1099-B: The Delayed 1099

published February, 2012

The IRS has set up new rules for brokerage houses (Schwab, Scott Trade, etc) that they now have to include BASIS as well as their estimation of long term or short term holdings. This means your 1099-B may be delayed this year. And that may mean a delay in processing your tax return.

The tax return for 2011 has a new Schedule D—the place we report capital gains and losses. It is now a summary only, with details of the transactions getting reported on a new form, the Form 8949. There are two sides to this new form, one side for short term, and the other for long term. Also, there are three boxes at the top of each side of each page—and you can only check one box per page. The boxes are to tie to the 1099-B forms: box A is checked when reporting transactions where the brokerage house IS reporting the basis to the IRS. Box B is checked when reporting transactions where the brokerage house IS NOT reporting the basis.

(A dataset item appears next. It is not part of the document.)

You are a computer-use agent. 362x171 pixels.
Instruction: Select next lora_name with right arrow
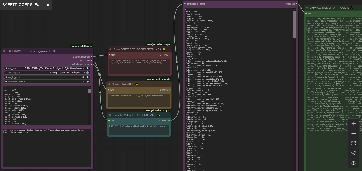(x=88, y=68)
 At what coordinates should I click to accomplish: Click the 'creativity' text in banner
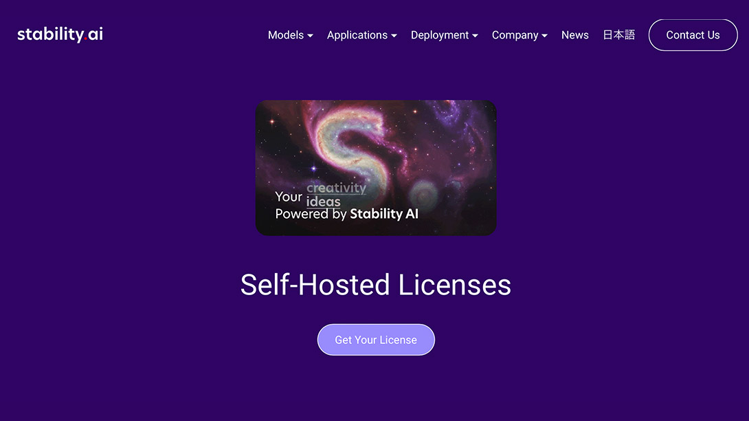click(336, 188)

Some securities transferred from one brokerage to another didn’t include the basis information, so the new brokerage just doesn’t have the information about basis, so they can’t report it on the 1099-B. If you’ve only used one brokerage house over the years, they MAY have the basis info, but they previously didn’t have to report it to the IRS, so I’m not promising they’ll have it.

Since there is a change in the reporting requirements, several brokerage houses have said it may take them until February 15th to report.

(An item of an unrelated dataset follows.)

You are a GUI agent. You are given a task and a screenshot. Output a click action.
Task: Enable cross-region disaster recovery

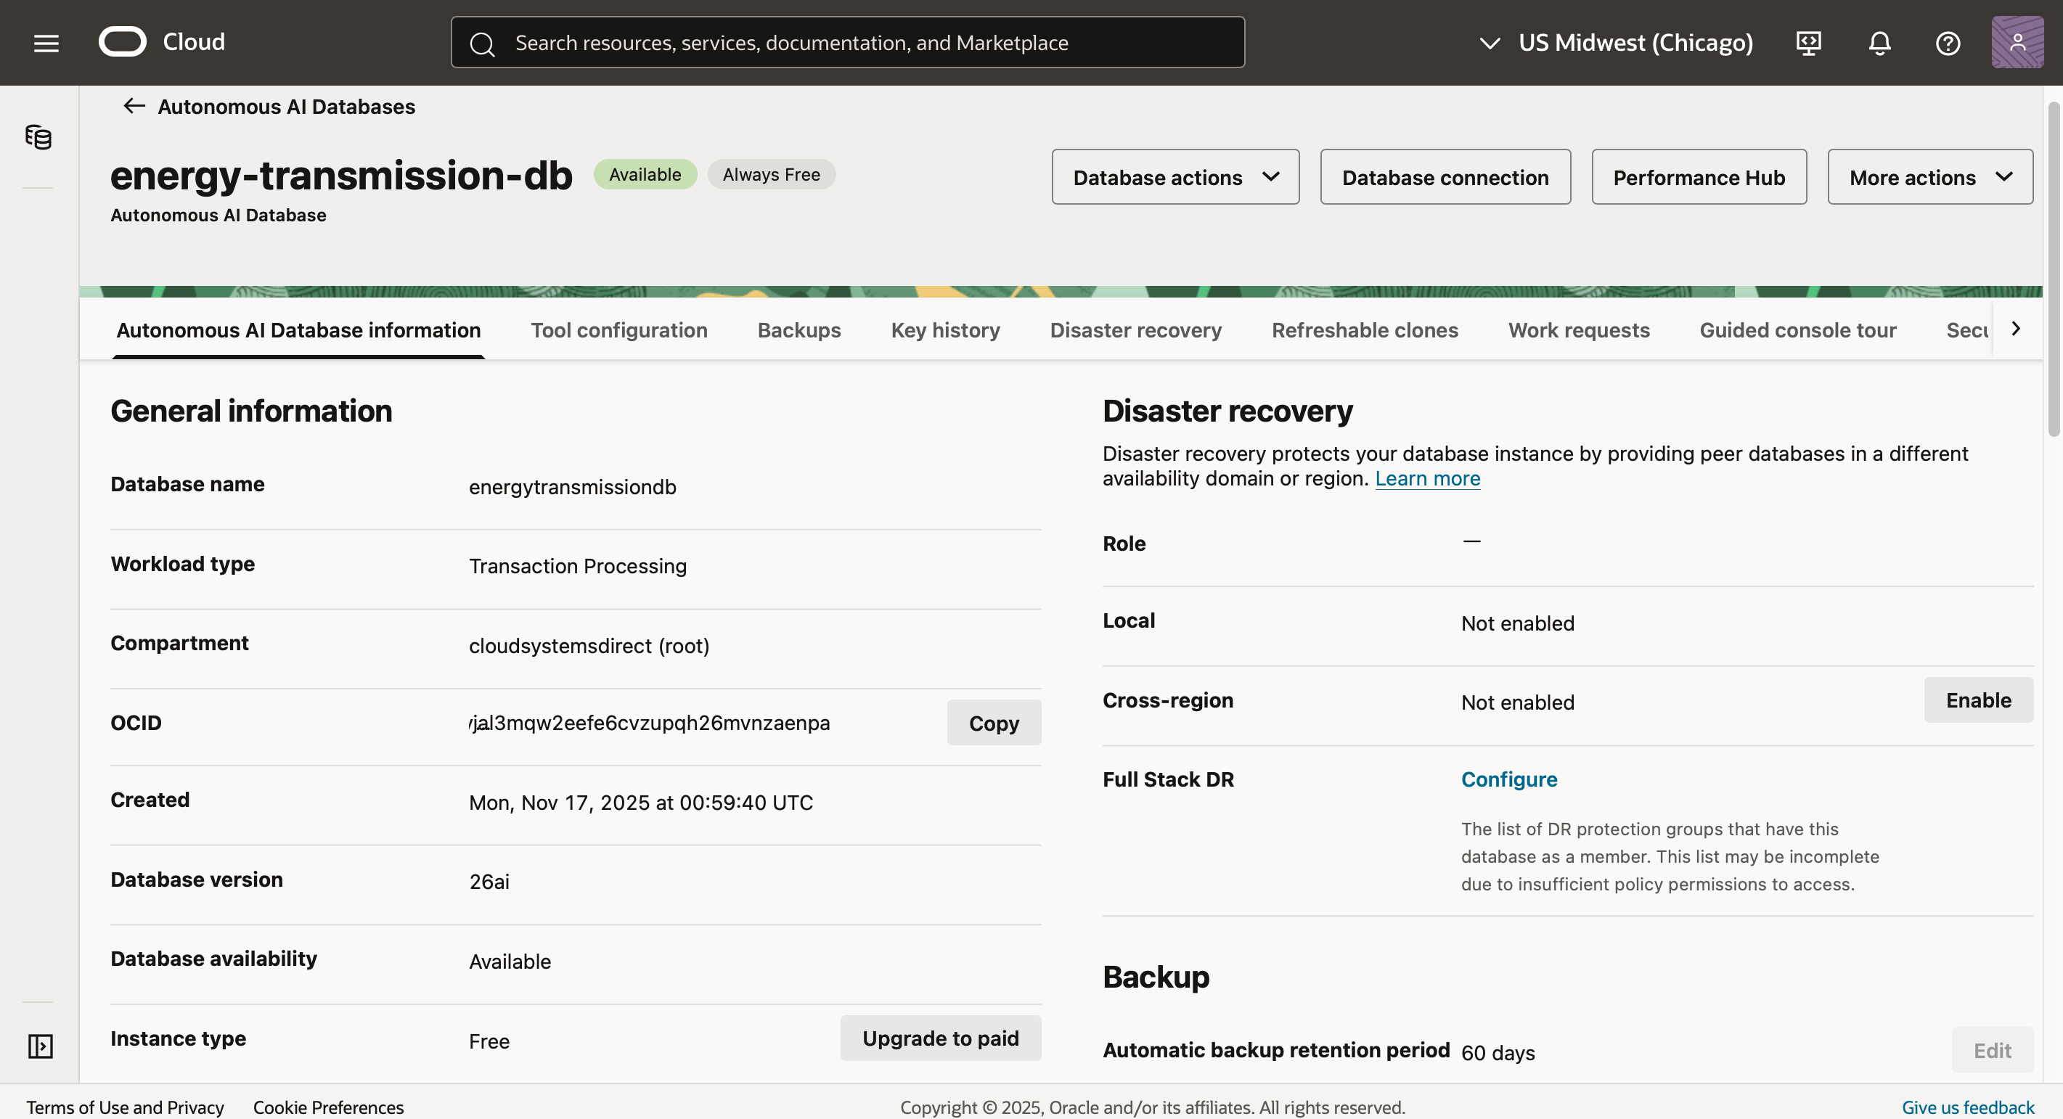tap(1977, 700)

To report stock trades for 2011, we’ll need to have the 1099-B in hand, to make sure what we submit to the IRS on your tax return matches what the brokerage house reports – or you’re likely to get a letter from the IRS asking you to explain the difference.

There IS a column on the Form 8949 for “adjustments” in the unlikely (!) event your brokerage house does not compute the gain/loss correctly when reporting the sale price and the cost.

If you have several 1099-B transactions that are short term, and the brokerage has the basis for some and not for others, you’ll have two pages of Form 8949, one with box A checked and another page with box B checked. Since most returns will be efiled, this is not so much a waste of paper as it might seem.